##### Records for this exercise

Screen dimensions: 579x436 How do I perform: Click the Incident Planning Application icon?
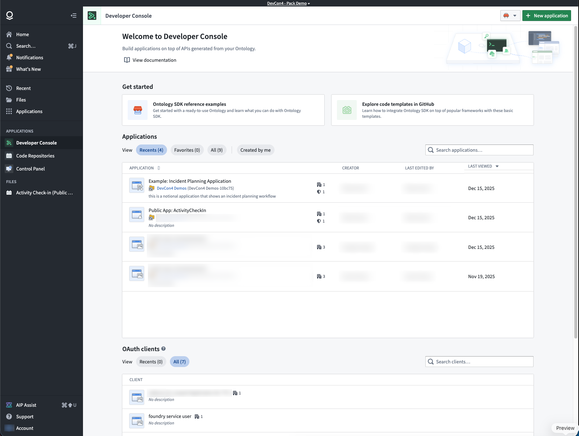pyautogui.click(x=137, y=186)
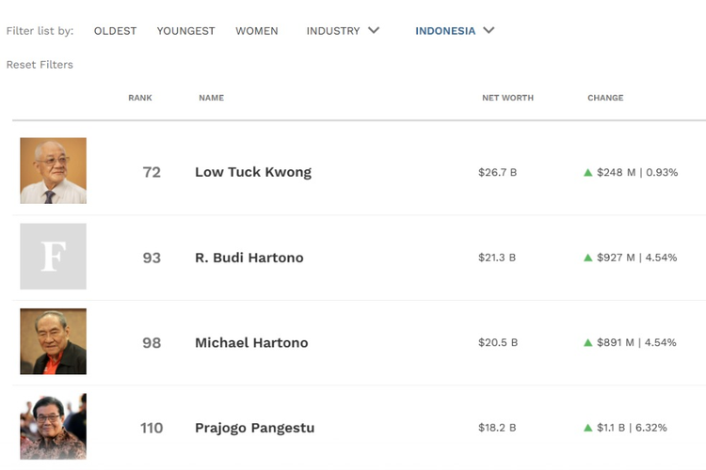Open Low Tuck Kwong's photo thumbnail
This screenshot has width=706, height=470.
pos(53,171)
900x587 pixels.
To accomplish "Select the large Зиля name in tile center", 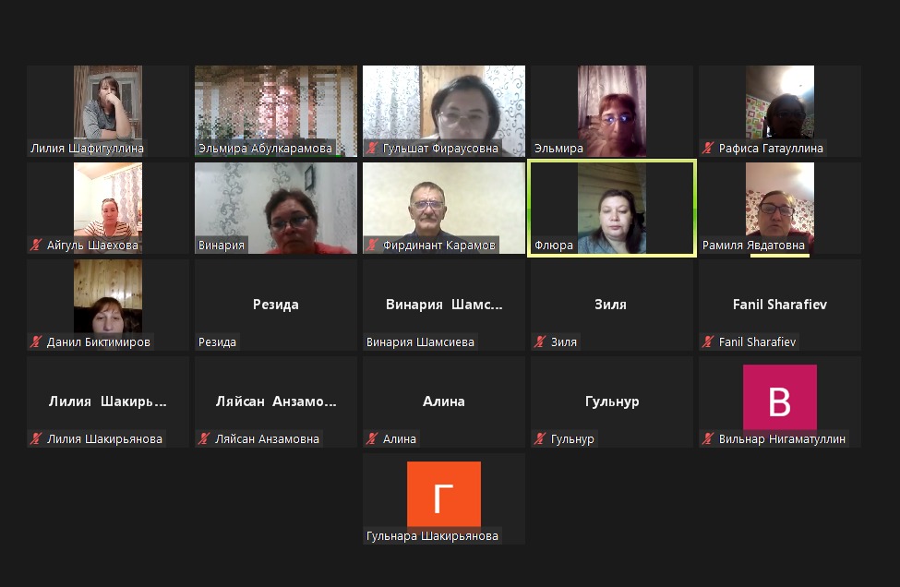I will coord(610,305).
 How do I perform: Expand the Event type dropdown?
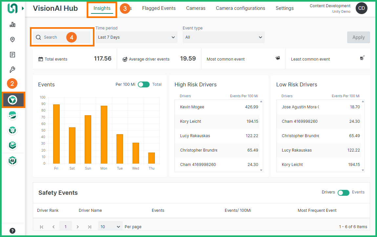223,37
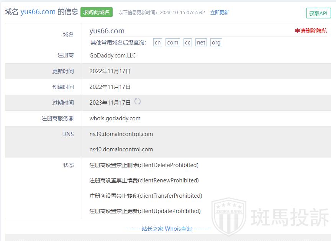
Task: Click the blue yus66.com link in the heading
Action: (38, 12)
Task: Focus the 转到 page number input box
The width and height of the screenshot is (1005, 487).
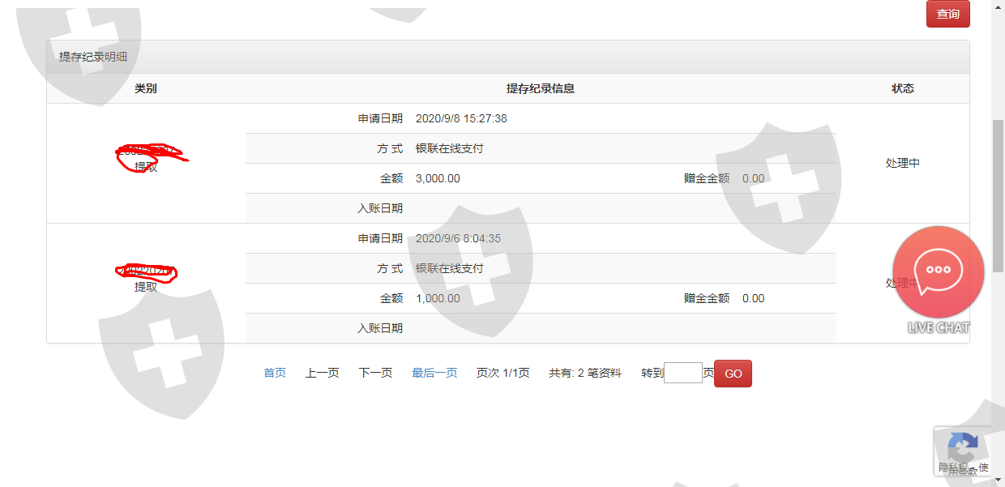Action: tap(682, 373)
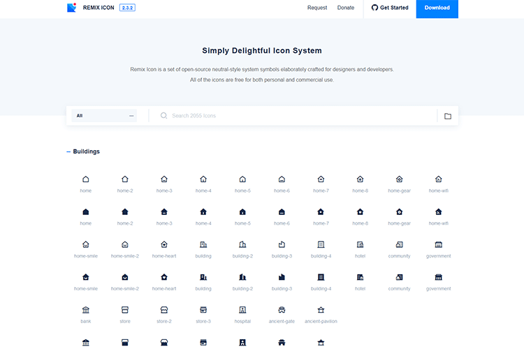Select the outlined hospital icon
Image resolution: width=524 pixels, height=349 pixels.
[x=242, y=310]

##########
##### Records for this exercise

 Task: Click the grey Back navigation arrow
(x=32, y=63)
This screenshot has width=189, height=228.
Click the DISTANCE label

##########

» **Brief**
Within the listing above, the range opens at the line with "This screenshot has width=189, height=228." and closes at the line with "Click the DISTANCE label". Reproduce exactly the lines of that range, including both ends.

» **The completed task**
This screenshot has width=189, height=228.
Click the DISTANCE label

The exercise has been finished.